Mi stavo avvicinando sempre di più a quella musica.

Adesso mi sentivo indebolita e stanca, priva di energia, le mie braccia stavano compiendo uno sforzo enorme. Tutti gli arti li sentivo pesanti, come schiacciati dalla forza di gravità.

Soffrivo, sentivo il sudore, che mi scivolava sulla pelle impolverata, ne assaggiai una goccia. Era salato e mi piacque assaporarne un po'. Non potevo asciugarmi, perché per qualche strana ragione le mie mani non obbedivano più ai miei comandi e non avevano più nessuna vita. Avevo solo le gambe che mi trascinavano verso quella magica composizione.

A scuola ricordo che avevo imparato di quanto gli uomini possono essere cattivi nella loro corsa al potere, di quanto a volte, presi da desideri di conquista, dimenticassero molto spesso il rispetto per gli altri esseri umani, fino a soffocare qualsiasi forma di comprensione, fino ad arrivare a compiere atti d'inaudita crudeltà verso i loro simili, pur di raggiungere lo scopo. Le guerre che ci furono e ci sono state e ci sono tuttora ne sono un esempio: di come l'uomo sia fondamentalmente egoista e poco empatico, così disumano da creare armi di distruzione di massa e così intollerabile il fatto che di questo traffico di armi tanti si arricchiscono alle spalle di chi da quelle stesse armi vengono uccisi. Avrei voluto vivere nel mondo evocato da quella musica, un mondo perfetto, ma mi rendevo conto che non esisteva.

Il mio fiato iniziò a farsi corto, respirare mi costava uno sforzo immenso. Il diaframma si alzava e si abbassava con la stessa frequenza di una lumaca che cammina. L'aria era pesante e mi veniva da tossire. Sputavo nebbia, sputavo polvere. I miei capelli ne erano impregnati.

Dove mi trovavo adesso?
La scuola era scomparsa.

Intorno a me soltanto il buio profondo e tenebroso di una notte senza luna.
Provai a gridare, ma dalla bocca non mi uscì alcun suono.

Fu allora che iniziai a preoccuparmi.

Stai calma, mi dicevo dentro di me.

Vedrai che per tutto c'è una spiegazione.

Tentai di recuperare quella musica, di sentirla di nuovo.

Era la mia ancora di salvezza in mezzo a tutto quel caos.

Eccola di nuovo, riuscivo a sentirla distintamente e adesso più forte.

Com'era bella! Era meravigliosa e nel pensare questo mi commossi così tanto, che le lacrime presero a scendermi giù dagli occhi e iniziarono a bruciarmi il viso.

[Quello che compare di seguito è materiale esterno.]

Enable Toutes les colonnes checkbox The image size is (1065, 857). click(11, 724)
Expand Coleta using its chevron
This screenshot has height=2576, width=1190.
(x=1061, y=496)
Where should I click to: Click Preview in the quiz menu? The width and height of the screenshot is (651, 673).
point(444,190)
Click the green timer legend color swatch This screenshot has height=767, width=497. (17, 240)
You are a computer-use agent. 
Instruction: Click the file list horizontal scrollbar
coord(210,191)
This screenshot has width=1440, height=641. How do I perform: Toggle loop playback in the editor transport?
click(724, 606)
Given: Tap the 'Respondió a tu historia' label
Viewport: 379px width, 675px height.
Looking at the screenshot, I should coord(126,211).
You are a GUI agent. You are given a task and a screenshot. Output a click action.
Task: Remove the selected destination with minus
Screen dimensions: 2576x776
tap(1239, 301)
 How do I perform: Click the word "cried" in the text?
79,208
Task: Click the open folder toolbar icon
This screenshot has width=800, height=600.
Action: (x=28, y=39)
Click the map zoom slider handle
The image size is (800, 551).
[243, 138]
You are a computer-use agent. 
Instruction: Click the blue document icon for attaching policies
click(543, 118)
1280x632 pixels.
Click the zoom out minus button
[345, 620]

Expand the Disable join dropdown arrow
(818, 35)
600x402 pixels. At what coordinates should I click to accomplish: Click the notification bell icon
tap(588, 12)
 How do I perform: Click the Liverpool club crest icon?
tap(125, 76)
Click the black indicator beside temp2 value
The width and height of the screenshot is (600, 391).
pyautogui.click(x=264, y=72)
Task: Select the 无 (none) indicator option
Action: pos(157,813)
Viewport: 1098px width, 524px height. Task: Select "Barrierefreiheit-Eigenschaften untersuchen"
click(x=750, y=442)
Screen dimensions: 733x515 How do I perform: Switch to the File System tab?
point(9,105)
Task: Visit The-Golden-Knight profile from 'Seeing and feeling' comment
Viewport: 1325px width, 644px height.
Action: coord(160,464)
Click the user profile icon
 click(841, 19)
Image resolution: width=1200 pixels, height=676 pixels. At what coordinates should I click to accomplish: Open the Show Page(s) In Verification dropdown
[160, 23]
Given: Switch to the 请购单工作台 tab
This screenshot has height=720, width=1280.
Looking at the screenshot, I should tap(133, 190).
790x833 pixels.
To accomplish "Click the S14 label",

Presto non sarei stata più in grado di respirare. La polvere era aumentata, ero costretta a tenere gli occhi ben chiusi.

A un tratto sentii delle voci:
«Eccola è qui, l'ho trovata». Voci concitate mi ruotavano attorno, mi piovve addosso una cacofonia di rumori che mi invasero le orecchie.

E poi la luce, la luce folgorante, accecante e istantanea invase i miei occhi.

Mi ci volle molto per mettere a fuoco. Davanti a me il viso preoccupato di un ragazzo con tuta ed elmo che mi tirava fuori di lì e poi i suoi occhi azzurri che mi scrutavano attenti.

Il pianoforte adesso aveva smesso di suonare. Davanti a me un'anziana signora aveva appena smesso di sfiorare quei tasti e si era precipitata al mio fianco.

«Nonna?», gridai, ma mi uscì fuori solo un rumore indistinto, simile al lamento di un gattino ferito, delle mie corde vocali allo stremo.

Intorno a me un ammasso di macerie e di fumo.